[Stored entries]
####################

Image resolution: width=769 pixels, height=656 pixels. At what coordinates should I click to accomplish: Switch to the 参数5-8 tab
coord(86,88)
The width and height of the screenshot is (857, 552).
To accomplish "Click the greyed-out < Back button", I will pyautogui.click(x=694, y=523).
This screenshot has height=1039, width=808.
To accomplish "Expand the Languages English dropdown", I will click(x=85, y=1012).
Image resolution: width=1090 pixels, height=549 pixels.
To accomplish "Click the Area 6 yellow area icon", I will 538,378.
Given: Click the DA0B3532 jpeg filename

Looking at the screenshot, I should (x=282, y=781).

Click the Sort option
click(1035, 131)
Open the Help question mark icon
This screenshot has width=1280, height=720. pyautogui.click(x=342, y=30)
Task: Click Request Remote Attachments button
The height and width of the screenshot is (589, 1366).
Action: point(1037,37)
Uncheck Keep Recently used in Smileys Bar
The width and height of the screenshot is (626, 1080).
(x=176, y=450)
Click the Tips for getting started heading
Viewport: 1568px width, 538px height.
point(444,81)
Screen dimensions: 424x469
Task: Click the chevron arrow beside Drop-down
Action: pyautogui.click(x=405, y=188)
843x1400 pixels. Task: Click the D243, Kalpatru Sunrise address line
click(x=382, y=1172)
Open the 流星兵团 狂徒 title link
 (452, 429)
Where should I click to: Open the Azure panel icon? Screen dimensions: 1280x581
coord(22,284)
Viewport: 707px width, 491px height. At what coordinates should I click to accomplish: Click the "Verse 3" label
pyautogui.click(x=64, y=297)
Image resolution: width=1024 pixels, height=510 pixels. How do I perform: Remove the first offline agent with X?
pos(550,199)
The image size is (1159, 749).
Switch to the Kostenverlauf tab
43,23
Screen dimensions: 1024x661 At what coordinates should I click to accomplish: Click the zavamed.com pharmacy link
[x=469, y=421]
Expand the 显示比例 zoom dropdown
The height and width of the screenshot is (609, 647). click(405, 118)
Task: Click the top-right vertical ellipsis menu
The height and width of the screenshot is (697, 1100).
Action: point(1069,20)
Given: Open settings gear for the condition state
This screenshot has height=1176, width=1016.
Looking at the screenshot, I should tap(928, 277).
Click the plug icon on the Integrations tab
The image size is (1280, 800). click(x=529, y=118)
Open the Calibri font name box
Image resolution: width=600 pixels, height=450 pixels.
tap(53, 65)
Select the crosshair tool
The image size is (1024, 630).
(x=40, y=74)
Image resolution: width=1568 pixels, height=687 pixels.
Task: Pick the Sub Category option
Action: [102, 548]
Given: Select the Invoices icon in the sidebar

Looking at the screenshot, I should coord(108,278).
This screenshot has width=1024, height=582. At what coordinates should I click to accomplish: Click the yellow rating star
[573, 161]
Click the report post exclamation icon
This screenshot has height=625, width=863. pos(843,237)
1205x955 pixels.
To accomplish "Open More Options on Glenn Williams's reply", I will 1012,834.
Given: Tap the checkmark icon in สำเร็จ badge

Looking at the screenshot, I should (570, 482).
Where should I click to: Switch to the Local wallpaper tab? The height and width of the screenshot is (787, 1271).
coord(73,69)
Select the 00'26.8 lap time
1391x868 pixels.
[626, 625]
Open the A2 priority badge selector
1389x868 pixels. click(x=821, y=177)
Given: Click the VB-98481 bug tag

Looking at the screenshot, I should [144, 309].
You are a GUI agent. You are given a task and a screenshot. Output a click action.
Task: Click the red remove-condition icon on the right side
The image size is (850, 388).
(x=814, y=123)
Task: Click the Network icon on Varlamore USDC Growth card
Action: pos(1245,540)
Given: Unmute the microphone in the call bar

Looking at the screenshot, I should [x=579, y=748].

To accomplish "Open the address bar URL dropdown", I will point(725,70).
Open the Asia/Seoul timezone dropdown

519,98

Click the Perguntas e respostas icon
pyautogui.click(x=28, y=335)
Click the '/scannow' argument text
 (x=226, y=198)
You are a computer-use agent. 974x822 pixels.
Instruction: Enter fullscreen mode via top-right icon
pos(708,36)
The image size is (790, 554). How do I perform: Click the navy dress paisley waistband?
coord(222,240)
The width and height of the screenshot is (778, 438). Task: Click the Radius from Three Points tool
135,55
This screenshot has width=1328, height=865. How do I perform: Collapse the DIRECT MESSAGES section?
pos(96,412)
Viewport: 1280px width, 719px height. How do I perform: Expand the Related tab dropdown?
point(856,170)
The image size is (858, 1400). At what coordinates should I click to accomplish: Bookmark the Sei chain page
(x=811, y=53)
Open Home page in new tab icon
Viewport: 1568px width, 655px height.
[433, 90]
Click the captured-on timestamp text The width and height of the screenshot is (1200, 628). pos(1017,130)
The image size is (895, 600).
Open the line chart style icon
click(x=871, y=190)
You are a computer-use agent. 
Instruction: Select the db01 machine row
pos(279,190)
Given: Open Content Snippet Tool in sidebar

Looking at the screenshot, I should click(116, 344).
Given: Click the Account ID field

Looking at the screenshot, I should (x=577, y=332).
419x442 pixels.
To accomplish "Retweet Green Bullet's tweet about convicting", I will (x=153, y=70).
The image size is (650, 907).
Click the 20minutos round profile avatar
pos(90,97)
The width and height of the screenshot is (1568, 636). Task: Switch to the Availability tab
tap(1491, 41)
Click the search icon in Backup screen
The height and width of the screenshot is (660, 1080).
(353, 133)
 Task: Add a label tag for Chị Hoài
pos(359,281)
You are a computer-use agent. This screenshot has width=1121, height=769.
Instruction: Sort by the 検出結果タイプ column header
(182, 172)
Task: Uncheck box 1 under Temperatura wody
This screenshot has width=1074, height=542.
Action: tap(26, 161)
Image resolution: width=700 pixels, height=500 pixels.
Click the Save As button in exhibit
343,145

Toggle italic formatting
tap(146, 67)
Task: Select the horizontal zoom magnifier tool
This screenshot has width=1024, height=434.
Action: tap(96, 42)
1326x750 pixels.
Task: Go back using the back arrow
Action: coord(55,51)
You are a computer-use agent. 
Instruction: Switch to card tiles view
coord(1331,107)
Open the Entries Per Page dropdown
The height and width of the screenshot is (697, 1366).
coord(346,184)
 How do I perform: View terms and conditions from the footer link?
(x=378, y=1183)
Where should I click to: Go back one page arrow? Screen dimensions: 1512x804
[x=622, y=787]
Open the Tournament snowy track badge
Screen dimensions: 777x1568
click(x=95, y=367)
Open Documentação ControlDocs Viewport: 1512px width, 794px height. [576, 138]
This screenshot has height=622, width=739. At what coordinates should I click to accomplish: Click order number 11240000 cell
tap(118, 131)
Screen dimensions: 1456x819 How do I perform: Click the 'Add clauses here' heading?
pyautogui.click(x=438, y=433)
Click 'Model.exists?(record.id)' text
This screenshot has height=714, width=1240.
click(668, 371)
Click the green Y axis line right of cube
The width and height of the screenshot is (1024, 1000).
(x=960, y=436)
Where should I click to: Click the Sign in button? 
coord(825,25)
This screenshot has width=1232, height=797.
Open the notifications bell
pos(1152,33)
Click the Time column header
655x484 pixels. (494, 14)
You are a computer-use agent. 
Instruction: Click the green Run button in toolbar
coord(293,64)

####################

What to produce
Return every line above exactly as it stands.

Response to the task
Image resolution: width=769 pixels, height=656 pixels. At what coordinates should I click to accomplish: Switch to the 参数5-8 tab
coord(86,88)
The width and height of the screenshot is (857, 552).
To accomplish "Click the greyed-out < Back button", I will pyautogui.click(x=694, y=523).
This screenshot has height=1039, width=808.
To accomplish "Expand the Languages English dropdown", I will click(x=85, y=1012).
Image resolution: width=1090 pixels, height=549 pixels.
To accomplish "Click the Area 6 yellow area icon", I will 538,378.
Given: Click the DA0B3532 jpeg filename

Looking at the screenshot, I should (x=282, y=781).

Click the Sort option
click(1035, 131)
Open the Help question mark icon
This screenshot has width=1280, height=720. pyautogui.click(x=342, y=30)
Task: Click Request Remote Attachments button
The height and width of the screenshot is (589, 1366).
Action: point(1037,37)
Uncheck Keep Recently used in Smileys Bar
The width and height of the screenshot is (626, 1080).
(x=176, y=450)
Click the Tips for getting started heading
Viewport: 1568px width, 538px height.
point(444,81)
Screen dimensions: 424x469
Task: Click the chevron arrow beside Drop-down
Action: pyautogui.click(x=405, y=188)
843x1400 pixels. Task: Click the D243, Kalpatru Sunrise address line
click(x=382, y=1172)
Open the 流星兵团 狂徒 title link
 (452, 429)
Where should I click to: Open the Azure panel icon? Screen dimensions: 1280x581
coord(22,284)
Viewport: 707px width, 491px height. At what coordinates should I click to accomplish: Click the "Verse 3" label
pyautogui.click(x=64, y=297)
Image resolution: width=1024 pixels, height=510 pixels. How do I perform: Remove the first offline agent with X?
pos(550,199)
The image size is (1159, 749).
Switch to the Kostenverlauf tab
43,23
Screen dimensions: 1024x661 At what coordinates should I click to accomplish: Click the zavamed.com pharmacy link
[x=469, y=421]
Expand the 显示比例 zoom dropdown
The height and width of the screenshot is (609, 647). click(405, 118)
Task: Click the top-right vertical ellipsis menu
The height and width of the screenshot is (697, 1100).
Action: point(1069,20)
Given: Open settings gear for the condition state
This screenshot has height=1176, width=1016.
Looking at the screenshot, I should tap(928, 277).
Click the plug icon on the Integrations tab
The image size is (1280, 800). click(x=529, y=118)
Open the Calibri font name box
Image resolution: width=600 pixels, height=450 pixels.
tap(53, 65)
Select the crosshair tool
The image size is (1024, 630).
(x=40, y=74)
Image resolution: width=1568 pixels, height=687 pixels.
Task: Pick the Sub Category option
Action: [102, 548]
Given: Select the Invoices icon in the sidebar

Looking at the screenshot, I should coord(108,278).
This screenshot has width=1024, height=582. At what coordinates should I click to accomplish: Click the yellow rating star
[573, 161]
Click the report post exclamation icon
This screenshot has height=625, width=863. pos(843,237)
1205x955 pixels.
To accomplish "Open More Options on Glenn Williams's reply", I will 1012,834.
Given: Tap the checkmark icon in สำเร็จ badge

Looking at the screenshot, I should (570, 482).
Where should I click to: Switch to the Local wallpaper tab? The height and width of the screenshot is (787, 1271).
coord(73,69)
Select the 00'26.8 lap time
1391x868 pixels.
[626, 625]
Open the A2 priority badge selector
1389x868 pixels. click(x=821, y=177)
Given: Click the VB-98481 bug tag

Looking at the screenshot, I should [144, 309].
You are a GUI agent. You are given a task and a screenshot. Output a click action.
Task: Click the red remove-condition icon on the right side
The image size is (850, 388).
(x=814, y=123)
Task: Click the Network icon on Varlamore USDC Growth card
Action: pos(1245,540)
Given: Unmute the microphone in the call bar

Looking at the screenshot, I should [x=579, y=748].

To accomplish "Open the address bar URL dropdown", I will point(725,70).
Open the Asia/Seoul timezone dropdown

519,98

Click the Perguntas e respostas icon
pyautogui.click(x=28, y=335)
Click the '/scannow' argument text
 (x=226, y=198)
You are a computer-use agent. 974x822 pixels.
Instruction: Enter fullscreen mode via top-right icon
pos(708,36)
The image size is (790, 554). How do I perform: Click the navy dress paisley waistband?
coord(222,240)
The width and height of the screenshot is (778, 438). Task: Click the Radius from Three Points tool
135,55
This screenshot has width=1328, height=865. How do I perform: Collapse the DIRECT MESSAGES section?
pos(96,412)
Viewport: 1280px width, 719px height. How do I perform: Expand the Related tab dropdown?
point(856,170)
The image size is (858, 1400). At what coordinates should I click to accomplish: Bookmark the Sei chain page
(x=811, y=53)
Open Home page in new tab icon
Viewport: 1568px width, 655px height.
[433, 90]
Click the captured-on timestamp text The width and height of the screenshot is (1200, 628). pos(1017,130)
The image size is (895, 600).
Open the line chart style icon
click(x=871, y=190)
You are a computer-use agent. 
Instruction: Select the db01 machine row
pos(279,190)
Given: Open Content Snippet Tool in sidebar

Looking at the screenshot, I should click(116, 344).
Given: Click the Account ID field

Looking at the screenshot, I should (x=577, y=332).
419x442 pixels.
To accomplish "Retweet Green Bullet's tweet about convicting", I will (x=153, y=70).
The image size is (650, 907).
Click the 20minutos round profile avatar
pos(90,97)
The width and height of the screenshot is (1568, 636). Task: Switch to the Availability tab
tap(1491, 41)
Click the search icon in Backup screen
The height and width of the screenshot is (660, 1080).
(353, 133)
 Task: Add a label tag for Chị Hoài
pos(359,281)
You are a computer-use agent. This screenshot has width=1121, height=769.
Instruction: Sort by the 検出結果タイプ column header
(182, 172)
Task: Uncheck box 1 under Temperatura wody
This screenshot has width=1074, height=542.
Action: tap(26, 161)
Image resolution: width=700 pixels, height=500 pixels.
Click the Save As button in exhibit
343,145

Toggle italic formatting
tap(146, 67)
Task: Select the horizontal zoom magnifier tool
This screenshot has width=1024, height=434.
Action: tap(96, 42)
1326x750 pixels.
Task: Go back using the back arrow
Action: coord(55,51)
You are a computer-use agent. 
Instruction: Switch to card tiles view
coord(1331,107)
Open the Entries Per Page dropdown
The height and width of the screenshot is (697, 1366).
coord(346,184)
 How do I perform: View terms and conditions from the footer link?
(x=378, y=1183)
Where should I click to: Go back one page arrow? Screen dimensions: 1512x804
[x=622, y=787]
Open the Tournament snowy track badge
Screen dimensions: 777x1568
click(x=95, y=367)
Open Documentação ControlDocs Viewport: 1512px width, 794px height. [576, 138]
This screenshot has height=622, width=739. At what coordinates should I click to accomplish: Click order number 11240000 cell
tap(118, 131)
Screen dimensions: 1456x819 How do I perform: Click the 'Add clauses here' heading?
pyautogui.click(x=438, y=433)
Click 'Model.exists?(record.id)' text
This screenshot has height=714, width=1240.
click(668, 371)
Click the green Y axis line right of cube
The width and height of the screenshot is (1024, 1000).
(x=960, y=436)
Where should I click to: Click the Sign in button? 
coord(825,25)
This screenshot has width=1232, height=797.
Open the notifications bell
pos(1152,33)
Click the Time column header
655x484 pixels. (494, 14)
You are a computer-use agent. 
Instruction: Click the green Run button in toolbar
coord(293,64)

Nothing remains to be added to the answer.